### Set exercise a:
Print the part of the double integral question starting with "Consider the double" and going on through "variables $u$ and $v$.", copying it verbatim.

### Document:

Consider the double integral over a region $D$ $$\iint_D \cos\left(\frac{x-y}{x+y}\right) \mathrm{dA}$$ where $D$ is the triangular region in the $xy$-plane with vertices $\{(0, 0), (0, 1), (1, 0)\}$. Sketch the image of the region $D$ in the $uv$-plane under the variable transformation $u = x - y, v = x + y$ and evaluate the double integral using the new variables $u$ and $v$.
I found the new region $S$ to be a triangular region which represented an isosceles triangle with vertices at $(0,0), (0,2) \text{ and } (1,1)$. The variable transformation also meant that $ x = \frac{1}{2}(v+u)$ and $y = \frac{1}{2}(v-u)$. I know that $$\int\int f(x,y) \text{dydx}$$ over a region $R$ also equals to $$\int\int f(x(u,v), y(u,v))\begin{vmatrix} \frac{\partial x}{\partial u} & \frac{\partial y}{\partial u} \\ \frac{\partial x}{\partial v} & \frac{\partial y}{\partial v} \\\end{vmatrix}\text{dvdu}$$ over a region $S$.

### Dataset extract:
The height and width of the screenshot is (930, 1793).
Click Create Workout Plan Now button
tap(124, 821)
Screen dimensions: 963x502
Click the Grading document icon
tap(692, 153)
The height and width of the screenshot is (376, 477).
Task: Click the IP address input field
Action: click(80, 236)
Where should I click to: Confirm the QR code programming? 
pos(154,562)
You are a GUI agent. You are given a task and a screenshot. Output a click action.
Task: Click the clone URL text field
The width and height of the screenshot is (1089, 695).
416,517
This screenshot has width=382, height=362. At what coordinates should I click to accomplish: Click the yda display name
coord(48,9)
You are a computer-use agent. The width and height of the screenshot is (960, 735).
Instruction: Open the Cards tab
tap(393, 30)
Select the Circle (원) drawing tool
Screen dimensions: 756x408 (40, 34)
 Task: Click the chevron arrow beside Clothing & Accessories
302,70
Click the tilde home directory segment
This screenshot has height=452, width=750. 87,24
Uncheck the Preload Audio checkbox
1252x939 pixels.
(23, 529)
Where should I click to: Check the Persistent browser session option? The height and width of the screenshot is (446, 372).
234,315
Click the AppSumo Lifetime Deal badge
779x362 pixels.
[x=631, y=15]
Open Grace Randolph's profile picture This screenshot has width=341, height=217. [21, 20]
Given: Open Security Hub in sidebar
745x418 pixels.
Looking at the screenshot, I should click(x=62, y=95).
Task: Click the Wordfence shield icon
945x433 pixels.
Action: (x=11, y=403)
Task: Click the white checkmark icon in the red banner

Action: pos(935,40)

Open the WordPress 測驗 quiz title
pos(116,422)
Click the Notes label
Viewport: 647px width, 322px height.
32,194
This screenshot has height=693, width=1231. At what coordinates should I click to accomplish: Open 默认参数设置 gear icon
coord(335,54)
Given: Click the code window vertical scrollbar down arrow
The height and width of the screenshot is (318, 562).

### Set exercise b:
Rewrite the records from the line with "This screenshot has height=693, width=1231." through the end of the records, putting "scroll bar" in place of "scrollbar" and keeping everything else the same. Give only those lines.

### Exercise answer a:
Consider the double integral over a region $D$ $$\iint_D \cos\left(\frac{x-y}{x+y}\right) \mathrm{dA}$$ where $D$ is the triangular region in the $xy$-plane with vertices $\{(0, 0), (0, 1), (1, 0)\}$. Sketch the image of the region $D$ in the $uv$-plane under the variable transformation $u = x - y, v = x + y$ and evaluate the double integral using the new variables $u$ and $v$.

### Exercise answer b:
This screenshot has height=693, width=1231. At what coordinates should I click to accomplish: Open 默认参数设置 gear icon
coord(335,54)
Given: Click the code window vertical scroll bar down arrow
The height and width of the screenshot is (318, 562).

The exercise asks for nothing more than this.